● TO DO
Extend the news summary below on newly signed California financial and privacy laws, starting right after its final sentence.

● TEXT EXTRACT
──────────

Subscribe to our InfoBytes Blog weekly newsletter and other publications for news affecting the financial services industry.
On October 13, the California Governor signed AB 39, which will create a licensing requirement for businesses engaging in digital financial asset business activity. Crypto businesses will need to apply for a license with California’s Department of Financial Protection and Innovation (DFPI). The bill, among other things, (i) empowers DFPI to conduct examinations of a licensee; (ii) defines “digital financial asset” as “a digital representation of value that is used as a medium of exchange, unit of account, or store of value, and that is not legal tender, whether or not denominated in legal tender, except as specified”; (iii) empowers DFPI to conduct enforcement actions against a licensee or a non-licensed individual who engages in crypto business with, or on behalf of, a California resident for up to five years after their activity; (iv) allows DFPI to assess civil money penalties of up to $20,000 for each day a licensee is in material violation of the law, and up to $100,000 for each day an unlicensed person is in violation; and (v) requires licensees to provide certain disclosures to California clientele, such as when and how users may receive fees and charges, and how they are calculated. The new law exempts most government entities, certain financial institutions, most people who solely provide connectivity software, computing power, data storage or security services, and people engaging with digital assets for personal, family, household or academic use or whose digital financial asset business activity is reasonably expected to be valued at no more than $50,000 per year. In September of last year, the California Governor vetoed a similar bill because creating a licensing framework was “premature” considering conflicting efforts.
Also effective on July 1, 2025 is SB 401, which was also enacted on October 13. SB 401 establishes regulations for crypto kiosks under the DFPI’s authority. It will, among other things, prohibit kiosk operators from accepting or dispensing more than $1,000 in a single day to or form a customer via a kiosk. Operators would be required to furnish written disclosures detailing the transaction's terms and conditions as well as transaction details. Kiosk operators will also be obligated to provide customers with a receipt for any transaction at their kiosk, including both the amount of a digital financial asset or USD involved in a transaction and, in USD, any fees, expenses, and charges collected by the kiosk operator. Finally, operators will be required to provide DFPI with a list of all its crypto kiosks in California, and such list will be made public.
On October 7, the California governor signed SB 33 to, among other things, continue to require covered providers offering commercial loans to disclose the total cost of financing expressed as an annualized rate indefinitely. Existing law currently required this disclosure only until January 1, 2024.
SB 33 is effective January 1, 2024.
The California governor recently signed SB 362 (the “Act”), which will impose regulations on data brokers by allowing consumers to request the deletion of their personal data that was collected. The Act will allow the California Privacy Protection Agency (CPPA) to create an “accessible deletion mechanism” to make a streamlined method for consumers to delete their collected information available by January 1, 2026.

──────────

● ITEMS
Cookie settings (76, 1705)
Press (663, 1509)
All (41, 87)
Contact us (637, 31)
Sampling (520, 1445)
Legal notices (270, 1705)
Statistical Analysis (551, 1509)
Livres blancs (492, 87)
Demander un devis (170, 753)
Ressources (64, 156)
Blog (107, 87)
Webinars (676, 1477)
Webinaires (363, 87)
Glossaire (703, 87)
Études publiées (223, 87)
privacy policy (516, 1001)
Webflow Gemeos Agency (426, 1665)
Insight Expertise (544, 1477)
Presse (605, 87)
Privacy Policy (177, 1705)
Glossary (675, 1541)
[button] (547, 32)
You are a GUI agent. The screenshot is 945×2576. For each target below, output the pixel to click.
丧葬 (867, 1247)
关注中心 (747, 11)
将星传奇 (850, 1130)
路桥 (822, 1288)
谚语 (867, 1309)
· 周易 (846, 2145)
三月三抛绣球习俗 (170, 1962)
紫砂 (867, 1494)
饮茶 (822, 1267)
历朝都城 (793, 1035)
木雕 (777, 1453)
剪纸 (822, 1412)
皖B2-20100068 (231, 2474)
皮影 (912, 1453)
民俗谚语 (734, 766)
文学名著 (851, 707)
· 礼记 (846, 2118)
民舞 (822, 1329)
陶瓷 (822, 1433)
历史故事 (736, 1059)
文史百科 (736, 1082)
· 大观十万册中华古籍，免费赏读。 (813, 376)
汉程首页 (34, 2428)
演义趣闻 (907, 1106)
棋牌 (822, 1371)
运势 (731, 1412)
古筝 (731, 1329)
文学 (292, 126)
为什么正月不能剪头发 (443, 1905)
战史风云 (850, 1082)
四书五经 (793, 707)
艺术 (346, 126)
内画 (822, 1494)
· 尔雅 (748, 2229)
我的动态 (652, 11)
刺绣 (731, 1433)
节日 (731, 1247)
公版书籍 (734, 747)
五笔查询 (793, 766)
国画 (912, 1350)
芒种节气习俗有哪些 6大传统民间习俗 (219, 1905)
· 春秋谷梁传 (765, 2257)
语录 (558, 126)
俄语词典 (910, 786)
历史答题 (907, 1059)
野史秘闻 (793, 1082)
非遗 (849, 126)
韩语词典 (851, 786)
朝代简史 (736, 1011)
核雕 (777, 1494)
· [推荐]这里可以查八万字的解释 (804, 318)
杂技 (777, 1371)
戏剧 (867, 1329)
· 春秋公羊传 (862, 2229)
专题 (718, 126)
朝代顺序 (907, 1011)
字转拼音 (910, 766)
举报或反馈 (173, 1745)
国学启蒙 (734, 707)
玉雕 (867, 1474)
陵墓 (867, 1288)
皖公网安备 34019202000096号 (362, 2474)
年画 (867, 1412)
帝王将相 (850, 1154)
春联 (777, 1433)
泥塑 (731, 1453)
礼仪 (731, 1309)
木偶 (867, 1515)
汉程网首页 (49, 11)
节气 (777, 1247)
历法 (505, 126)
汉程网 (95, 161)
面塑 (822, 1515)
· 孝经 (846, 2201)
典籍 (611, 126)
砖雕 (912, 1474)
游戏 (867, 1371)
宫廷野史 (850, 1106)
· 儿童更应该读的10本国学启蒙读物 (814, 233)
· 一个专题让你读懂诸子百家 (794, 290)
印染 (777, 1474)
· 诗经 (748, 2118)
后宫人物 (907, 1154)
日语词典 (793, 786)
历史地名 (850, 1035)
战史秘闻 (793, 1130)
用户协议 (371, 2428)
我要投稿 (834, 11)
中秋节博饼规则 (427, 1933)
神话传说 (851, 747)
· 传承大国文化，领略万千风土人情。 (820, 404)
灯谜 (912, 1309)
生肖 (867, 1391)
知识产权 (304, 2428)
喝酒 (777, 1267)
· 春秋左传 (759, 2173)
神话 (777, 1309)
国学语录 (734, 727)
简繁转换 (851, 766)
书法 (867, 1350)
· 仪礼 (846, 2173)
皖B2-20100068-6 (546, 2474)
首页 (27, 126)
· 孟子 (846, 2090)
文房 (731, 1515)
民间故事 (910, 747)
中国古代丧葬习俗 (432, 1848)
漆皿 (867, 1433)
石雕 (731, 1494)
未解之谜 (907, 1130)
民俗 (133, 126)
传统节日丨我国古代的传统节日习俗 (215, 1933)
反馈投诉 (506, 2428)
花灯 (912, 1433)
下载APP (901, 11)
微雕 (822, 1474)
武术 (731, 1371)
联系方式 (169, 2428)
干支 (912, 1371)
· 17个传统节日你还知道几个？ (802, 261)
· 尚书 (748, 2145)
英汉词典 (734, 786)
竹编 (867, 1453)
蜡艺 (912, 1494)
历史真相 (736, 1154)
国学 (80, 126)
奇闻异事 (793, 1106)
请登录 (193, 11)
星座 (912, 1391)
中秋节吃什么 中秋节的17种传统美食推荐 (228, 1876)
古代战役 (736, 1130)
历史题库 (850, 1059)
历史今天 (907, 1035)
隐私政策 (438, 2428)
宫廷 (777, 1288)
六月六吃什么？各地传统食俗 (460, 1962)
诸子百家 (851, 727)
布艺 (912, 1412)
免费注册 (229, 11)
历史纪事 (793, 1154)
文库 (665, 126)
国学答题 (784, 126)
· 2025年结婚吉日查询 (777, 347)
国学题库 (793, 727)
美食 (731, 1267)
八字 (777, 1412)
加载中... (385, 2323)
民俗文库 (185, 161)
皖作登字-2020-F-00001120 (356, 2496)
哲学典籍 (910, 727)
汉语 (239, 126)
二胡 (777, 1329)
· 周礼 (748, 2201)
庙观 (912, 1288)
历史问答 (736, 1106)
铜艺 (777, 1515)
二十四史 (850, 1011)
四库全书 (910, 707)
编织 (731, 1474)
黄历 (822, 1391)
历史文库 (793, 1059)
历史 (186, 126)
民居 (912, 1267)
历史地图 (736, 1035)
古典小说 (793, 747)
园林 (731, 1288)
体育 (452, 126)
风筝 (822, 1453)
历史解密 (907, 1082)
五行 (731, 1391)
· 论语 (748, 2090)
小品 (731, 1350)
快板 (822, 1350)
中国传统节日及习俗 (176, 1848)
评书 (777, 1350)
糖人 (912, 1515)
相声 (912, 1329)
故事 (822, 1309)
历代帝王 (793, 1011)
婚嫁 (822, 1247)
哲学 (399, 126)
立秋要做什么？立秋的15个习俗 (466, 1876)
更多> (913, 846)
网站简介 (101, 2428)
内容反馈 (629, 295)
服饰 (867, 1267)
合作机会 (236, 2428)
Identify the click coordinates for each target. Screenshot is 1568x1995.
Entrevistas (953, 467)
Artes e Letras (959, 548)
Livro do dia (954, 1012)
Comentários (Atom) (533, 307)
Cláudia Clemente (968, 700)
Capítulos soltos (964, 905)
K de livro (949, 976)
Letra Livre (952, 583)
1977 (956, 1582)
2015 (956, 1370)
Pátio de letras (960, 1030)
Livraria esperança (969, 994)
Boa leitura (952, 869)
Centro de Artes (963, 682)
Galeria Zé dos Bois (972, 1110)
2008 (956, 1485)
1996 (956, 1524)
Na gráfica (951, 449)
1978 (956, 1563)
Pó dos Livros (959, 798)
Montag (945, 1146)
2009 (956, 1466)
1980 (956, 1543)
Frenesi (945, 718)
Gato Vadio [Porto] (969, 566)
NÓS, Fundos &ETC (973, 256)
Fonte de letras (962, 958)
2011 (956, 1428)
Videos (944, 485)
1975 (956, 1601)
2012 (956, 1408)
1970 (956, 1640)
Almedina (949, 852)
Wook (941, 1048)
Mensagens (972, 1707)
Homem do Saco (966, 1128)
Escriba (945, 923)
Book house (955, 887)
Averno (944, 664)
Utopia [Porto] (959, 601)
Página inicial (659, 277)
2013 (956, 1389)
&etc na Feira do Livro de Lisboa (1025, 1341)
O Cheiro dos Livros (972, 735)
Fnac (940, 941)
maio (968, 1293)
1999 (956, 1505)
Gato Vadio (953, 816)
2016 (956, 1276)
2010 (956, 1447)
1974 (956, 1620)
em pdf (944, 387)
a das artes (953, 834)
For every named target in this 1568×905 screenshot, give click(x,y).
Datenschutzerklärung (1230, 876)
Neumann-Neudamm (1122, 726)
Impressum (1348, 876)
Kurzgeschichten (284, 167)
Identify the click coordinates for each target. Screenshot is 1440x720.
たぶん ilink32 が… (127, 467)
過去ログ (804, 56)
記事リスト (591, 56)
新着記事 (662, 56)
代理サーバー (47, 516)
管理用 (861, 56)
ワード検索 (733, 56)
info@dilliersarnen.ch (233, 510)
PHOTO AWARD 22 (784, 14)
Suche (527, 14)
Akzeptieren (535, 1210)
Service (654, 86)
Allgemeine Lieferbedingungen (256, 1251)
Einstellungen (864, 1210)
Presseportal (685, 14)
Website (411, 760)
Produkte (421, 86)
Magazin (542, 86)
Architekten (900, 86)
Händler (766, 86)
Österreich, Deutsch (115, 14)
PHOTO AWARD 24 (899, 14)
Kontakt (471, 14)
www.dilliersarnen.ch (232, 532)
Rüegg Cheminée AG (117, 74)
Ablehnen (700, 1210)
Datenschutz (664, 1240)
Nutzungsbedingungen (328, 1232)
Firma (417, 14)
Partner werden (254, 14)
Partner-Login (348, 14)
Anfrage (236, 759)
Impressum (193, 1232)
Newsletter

──────────

● ANSWER
Among other amendments, businesses that meet the definition of a data broker will be required to register every year with the CPPA, instead of with the attorney general. Additionally, the Act requires data brokers to provide more information during its yearly registration, including: (i) if they collect the personal information of minors; (ii) if the data broker collects consumers’ precise geolocation; (iii) if they collect consumers’ reproductive health care data; (iv) “[b]eginning January 1, 2029, whether the data broker has undergone an audit as described in subdivision (e) of Section 1798.99.86, and, if so, the most recent year that the data broker has submitted a report resulting from the audit and any related materials to the California Privacy Protection Agency”; and (v) a link on its website with details on how consumers may delete their personal information, correct inaccurate personal information, learn what personal information is collected and how it is being used, learn how to opt out of the sale or sharing of personal information, learn how to access their collected personal information, and learn how to limit the use and disclosure of their sensitive personal information. Moreover, administrative fines for violations of the Act, payable to the CPPA, have increased from $100 to $200, and data brokers that fail to delete information for each deletion request face a penalty of $200 per day the information is not deleted.
The Act further requires that data brokers submit a yearly report of the number of requests received for consumer information deletion, and the number of requests denied. The yearly report must also include the median and mean number of days in which the data broker responded to those requests.
On October 8, the California governor signed two bills, AB 947 amending the California Consumer Privacy Act of 2018, and AB 1194 amending the California Privacy Rights Act (CPRA) of 2020. AB 947 amends the definition of “sensitive personal information” to include any personal information that reveals a consumer’s citizenship or immigration status. AB 1194 will ensure that when a consumer’s personal information relates to “accessing, procuring, or searching for services regarding contraception, pregnancy care, and perinatal care, including, but not limited to, abortion services,” business are obligated to comply with CPRA, except in cases where the information is in an aggregated, deidentified form and is not sold or shared. CRPA already empowers consumers to request the deletion of their personal information, with some exceptions to accommodate a business's obligations to adhere to federal, state, or local laws, fulfill court orders, respond to subpoenas for information, or cooperate with government agencies in emergency situations involving potential risks to a person's life or physical well-being.
AB 947 is effective January 1, 2024 and AB 1194 is effective July 1, 2024.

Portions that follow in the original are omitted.